The Battle of Plasssey in June 1757 marked the beginning of British dominance (and also the beginning of end of the Mughal Empire): when a small force of the East India Company's professional troops, defeated and killed the ruling Nawab of Bengal, Siraju-ud-daula. The outcome of the battle marked a significant turning point in the history of Indian subcontinent. It allowed the English East India Company foothold on the Indian soil, from which to undertake its future expansionist ventures within and around India. Soon, after the Battle of Buxar it acquired the "diwani" in Bengal and in 1765 its rights expanded to Bihar and Orissa.

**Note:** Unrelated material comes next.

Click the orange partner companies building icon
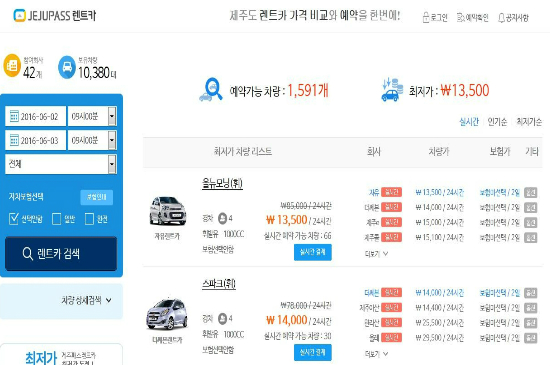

Unlike their predecessors the British, however, consciously remained in India as foreign occupiers until their departure in 1947. They remained isolated from the Indian society and culture and formed a separate class of their own within India. The only reason for their presence in India (and in other occupied colonies) was to secure raw materials for British industries and other goods for the comforts of their citizens. The vast population in India also provided market for goods manufactured back home. They subordinated Indian economy to the British trade and industry. Their economic policies actively favored non-Indians or made things difficult for Indian businessmen. As occupiers, they used Indian wealth to pay for all their expansionist ventures and territory building both inside and outside India.

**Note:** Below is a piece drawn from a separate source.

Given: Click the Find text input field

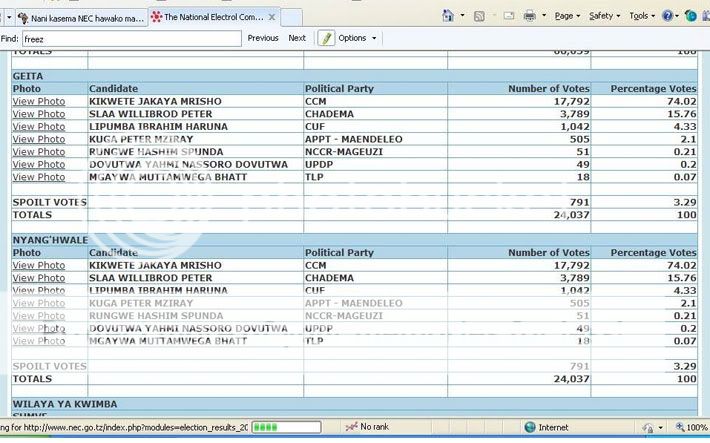Looking at the screenshot, I should (x=130, y=38).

Moreover, the British policies forcibly disbanded community grain banks and promoted replacement of food crops for local consumption with cash crops like cotton, opium, tea and grains for export to feed the animals in England. This change in the cropping pattern left Indian farmers vulnerable to famines.

There are documentary evidences to suggest that the colonial rulers chose to ignore the famine affected people. It is estimated that during the two centuries of colonial rule, famines and the resulting epidemics caused over 30 million deaths. The most recent Bengal Famine of 1943-44 led to about 1.5 million deaths from starvation; 3.5 million if deaths from epidemics are also included.

In his masterpiece "Poverty and un-British Rule in India" Dadabhai Naoroji (popularly labeled as "The Grand Old Man of India" and "The Father of Indian Nationalism") also categorically blamed "the drain of wealth" for the poverty in India.

Conclusion

As oppose to the Western ‘trickle down’ capitalism India needs a comprehensive “human development” plan in order to really crush the widespread poverty. 1. It needs an economy that supports millions of small and medium enterprises that are suitable to employ low skilled poor people. 2. Focus on good governance to root out deep rooted corruption that eats away major chunk of the welfare budget. 3. Finally, promote women empowerment through education and healthcare; it will greatly help deal with poverty fed by the population growth.

These 8 major causes of poverty, by themselves, point to the right development model. India must realize that by blindly following GDP growth, it is only promoting inequality that sustains by keeping the poor in poverty.